(Stored dataset items)
[Start of Attachment]
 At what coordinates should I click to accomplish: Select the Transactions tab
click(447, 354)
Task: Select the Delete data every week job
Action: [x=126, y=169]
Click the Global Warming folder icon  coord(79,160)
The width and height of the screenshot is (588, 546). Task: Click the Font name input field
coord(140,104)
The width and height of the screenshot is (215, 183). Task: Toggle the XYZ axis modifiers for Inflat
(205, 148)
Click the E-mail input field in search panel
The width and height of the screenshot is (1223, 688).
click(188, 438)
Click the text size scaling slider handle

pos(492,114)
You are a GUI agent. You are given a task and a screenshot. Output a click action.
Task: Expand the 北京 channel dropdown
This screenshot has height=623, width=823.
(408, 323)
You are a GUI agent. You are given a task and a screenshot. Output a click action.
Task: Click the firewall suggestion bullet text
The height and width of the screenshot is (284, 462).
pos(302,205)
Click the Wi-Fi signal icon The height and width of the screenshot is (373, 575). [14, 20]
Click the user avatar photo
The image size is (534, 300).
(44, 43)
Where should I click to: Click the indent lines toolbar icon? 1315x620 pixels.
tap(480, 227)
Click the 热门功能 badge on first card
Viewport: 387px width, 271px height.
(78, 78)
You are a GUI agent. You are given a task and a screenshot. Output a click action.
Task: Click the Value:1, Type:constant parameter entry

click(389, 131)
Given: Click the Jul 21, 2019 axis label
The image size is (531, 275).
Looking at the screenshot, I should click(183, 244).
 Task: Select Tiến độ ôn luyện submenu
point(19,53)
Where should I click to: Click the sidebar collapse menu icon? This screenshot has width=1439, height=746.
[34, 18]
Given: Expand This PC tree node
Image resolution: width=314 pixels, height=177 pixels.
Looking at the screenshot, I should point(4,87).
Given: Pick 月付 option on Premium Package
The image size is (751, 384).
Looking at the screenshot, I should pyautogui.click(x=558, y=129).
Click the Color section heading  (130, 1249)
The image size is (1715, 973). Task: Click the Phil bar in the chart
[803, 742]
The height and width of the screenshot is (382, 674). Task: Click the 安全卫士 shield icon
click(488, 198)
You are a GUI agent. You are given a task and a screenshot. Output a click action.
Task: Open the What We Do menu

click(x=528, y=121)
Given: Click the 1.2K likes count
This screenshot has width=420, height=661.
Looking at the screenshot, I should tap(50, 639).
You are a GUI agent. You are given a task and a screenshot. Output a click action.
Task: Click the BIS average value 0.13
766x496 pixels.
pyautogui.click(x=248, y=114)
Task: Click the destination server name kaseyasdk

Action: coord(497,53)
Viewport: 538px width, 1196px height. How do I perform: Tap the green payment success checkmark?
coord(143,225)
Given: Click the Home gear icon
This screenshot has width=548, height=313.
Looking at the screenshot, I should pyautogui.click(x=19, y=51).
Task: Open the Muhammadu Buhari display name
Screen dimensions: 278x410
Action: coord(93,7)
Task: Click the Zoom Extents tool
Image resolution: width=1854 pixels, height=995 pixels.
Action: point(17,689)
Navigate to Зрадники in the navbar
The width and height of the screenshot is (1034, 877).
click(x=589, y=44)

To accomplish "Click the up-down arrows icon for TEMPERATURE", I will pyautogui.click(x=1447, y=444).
[End of Attachment]
→ What the task requires: Could you reproduce, exactly as written, the lines running from the one with "This screenshot has width=548, height=313." to the end of the entries above?

→ Answer to the exercise:
This screenshot has width=548, height=313.
Looking at the screenshot, I should pyautogui.click(x=19, y=51).
Task: Open the Muhammadu Buhari display name
Screen dimensions: 278x410
Action: coord(93,7)
Task: Click the Zoom Extents tool
Image resolution: width=1854 pixels, height=995 pixels.
Action: point(17,689)
Navigate to Зрадники in the navbar
The width and height of the screenshot is (1034, 877).
click(x=589, y=44)

To accomplish "Click the up-down arrows icon for TEMPERATURE", I will pyautogui.click(x=1447, y=444).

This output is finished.